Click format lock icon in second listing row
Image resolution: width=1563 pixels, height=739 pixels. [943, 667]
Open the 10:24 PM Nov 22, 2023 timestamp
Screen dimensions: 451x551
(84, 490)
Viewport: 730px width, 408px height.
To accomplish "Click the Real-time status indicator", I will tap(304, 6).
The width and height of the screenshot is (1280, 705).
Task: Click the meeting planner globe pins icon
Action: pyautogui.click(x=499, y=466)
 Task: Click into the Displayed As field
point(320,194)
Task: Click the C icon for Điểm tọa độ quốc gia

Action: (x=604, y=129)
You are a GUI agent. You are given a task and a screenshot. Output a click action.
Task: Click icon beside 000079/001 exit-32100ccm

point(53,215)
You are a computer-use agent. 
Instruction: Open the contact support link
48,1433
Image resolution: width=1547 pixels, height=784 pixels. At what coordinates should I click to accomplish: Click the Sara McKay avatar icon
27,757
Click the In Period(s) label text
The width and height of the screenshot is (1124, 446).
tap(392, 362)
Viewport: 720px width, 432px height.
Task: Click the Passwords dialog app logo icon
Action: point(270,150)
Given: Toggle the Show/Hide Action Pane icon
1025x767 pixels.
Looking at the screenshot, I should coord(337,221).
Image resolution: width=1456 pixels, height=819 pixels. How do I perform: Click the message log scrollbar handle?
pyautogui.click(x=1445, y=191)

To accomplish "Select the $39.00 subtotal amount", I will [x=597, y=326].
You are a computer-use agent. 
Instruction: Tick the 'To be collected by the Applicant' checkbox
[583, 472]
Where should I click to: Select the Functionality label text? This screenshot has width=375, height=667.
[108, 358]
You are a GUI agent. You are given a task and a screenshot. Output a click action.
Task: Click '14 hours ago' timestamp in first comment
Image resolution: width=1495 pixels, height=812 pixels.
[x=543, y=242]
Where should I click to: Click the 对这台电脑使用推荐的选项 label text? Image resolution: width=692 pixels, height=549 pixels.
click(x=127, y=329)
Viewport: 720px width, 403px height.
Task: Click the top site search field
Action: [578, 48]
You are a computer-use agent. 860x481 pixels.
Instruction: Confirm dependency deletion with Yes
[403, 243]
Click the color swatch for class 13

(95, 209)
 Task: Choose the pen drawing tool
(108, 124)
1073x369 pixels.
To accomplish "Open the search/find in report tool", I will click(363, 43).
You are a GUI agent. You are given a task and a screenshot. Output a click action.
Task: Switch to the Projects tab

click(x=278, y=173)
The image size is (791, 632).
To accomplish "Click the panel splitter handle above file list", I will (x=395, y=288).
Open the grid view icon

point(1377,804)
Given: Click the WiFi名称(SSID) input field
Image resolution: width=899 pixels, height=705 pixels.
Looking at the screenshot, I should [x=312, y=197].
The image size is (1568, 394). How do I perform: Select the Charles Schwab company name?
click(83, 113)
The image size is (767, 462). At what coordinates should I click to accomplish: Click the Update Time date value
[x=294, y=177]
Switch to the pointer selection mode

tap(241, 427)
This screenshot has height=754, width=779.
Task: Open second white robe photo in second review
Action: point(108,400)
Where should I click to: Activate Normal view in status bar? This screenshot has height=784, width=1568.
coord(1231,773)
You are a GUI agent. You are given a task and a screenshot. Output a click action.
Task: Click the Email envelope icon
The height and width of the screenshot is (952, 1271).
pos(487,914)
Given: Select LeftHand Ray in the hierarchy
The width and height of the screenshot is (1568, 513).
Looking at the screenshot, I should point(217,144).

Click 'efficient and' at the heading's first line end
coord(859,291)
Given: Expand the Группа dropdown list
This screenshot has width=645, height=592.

**Work to complete:** Each line of the data above needs to be returned exactly.

**Answer for the task:**
Click format lock icon in second listing row
Image resolution: width=1563 pixels, height=739 pixels. [943, 667]
Open the 10:24 PM Nov 22, 2023 timestamp
Screen dimensions: 451x551
(84, 490)
Viewport: 730px width, 408px height.
To accomplish "Click the Real-time status indicator", I will tap(304, 6).
The width and height of the screenshot is (1280, 705).
Task: Click the meeting planner globe pins icon
Action: pyautogui.click(x=499, y=466)
 Task: Click into the Displayed As field
point(320,194)
Task: Click the C icon for Điểm tọa độ quốc gia

Action: (x=604, y=129)
You are a GUI agent. You are given a task and a screenshot. Output a click action.
Task: Click icon beside 000079/001 exit-32100ccm

point(53,215)
You are a computer-use agent. 
Instruction: Open the contact support link
48,1433
Image resolution: width=1547 pixels, height=784 pixels. At what coordinates should I click to accomplish: Click the Sara McKay avatar icon
27,757
Click the In Period(s) label text
The width and height of the screenshot is (1124, 446).
tap(392, 362)
Viewport: 720px width, 432px height.
Task: Click the Passwords dialog app logo icon
Action: point(270,150)
Given: Toggle the Show/Hide Action Pane icon
1025x767 pixels.
Looking at the screenshot, I should coord(337,221).
Image resolution: width=1456 pixels, height=819 pixels. How do I perform: Click the message log scrollbar handle?
pyautogui.click(x=1445, y=191)

To accomplish "Select the $39.00 subtotal amount", I will [x=597, y=326].
You are a computer-use agent. 
Instruction: Tick the 'To be collected by the Applicant' checkbox
[583, 472]
Where should I click to: Select the Functionality label text? This screenshot has width=375, height=667.
[108, 358]
You are a GUI agent. You are given a task and a screenshot. Output a click action.
Task: Click '14 hours ago' timestamp in first comment
Image resolution: width=1495 pixels, height=812 pixels.
[x=543, y=242]
Where should I click to: Click the 对这台电脑使用推荐的选项 label text? Image resolution: width=692 pixels, height=549 pixels.
click(x=127, y=329)
Viewport: 720px width, 403px height.
Task: Click the top site search field
Action: [578, 48]
You are a computer-use agent. 860x481 pixels.
Instruction: Confirm dependency deletion with Yes
[403, 243]
Click the color swatch for class 13

(95, 209)
 Task: Choose the pen drawing tool
(108, 124)
1073x369 pixels.
To accomplish "Open the search/find in report tool", I will click(363, 43).
You are a GUI agent. You are given a task and a screenshot. Output a click action.
Task: Switch to the Projects tab

click(x=278, y=173)
The image size is (791, 632).
To accomplish "Click the panel splitter handle above file list", I will (x=395, y=288).
Open the grid view icon

point(1377,804)
Given: Click the WiFi名称(SSID) input field
Image resolution: width=899 pixels, height=705 pixels.
Looking at the screenshot, I should [x=312, y=197].
The image size is (1568, 394). How do I perform: Select the Charles Schwab company name?
click(83, 113)
The image size is (767, 462). At what coordinates should I click to accomplish: Click the Update Time date value
[x=294, y=177]
Switch to the pointer selection mode

tap(241, 427)
This screenshot has height=754, width=779.
Task: Open second white robe photo in second review
Action: point(108,400)
Where should I click to: Activate Normal view in status bar? This screenshot has height=784, width=1568.
coord(1231,773)
You are a GUI agent. You are given a task and a screenshot. Output a click action.
Task: Click the Email envelope icon
The height and width of the screenshot is (952, 1271).
pos(487,914)
Given: Select LeftHand Ray in the hierarchy
The width and height of the screenshot is (1568, 513).
Looking at the screenshot, I should point(217,144).

Click 'efficient and' at the heading's first line end
coord(859,291)
Given: Expand the Группа dropdown list
This screenshot has width=645, height=592.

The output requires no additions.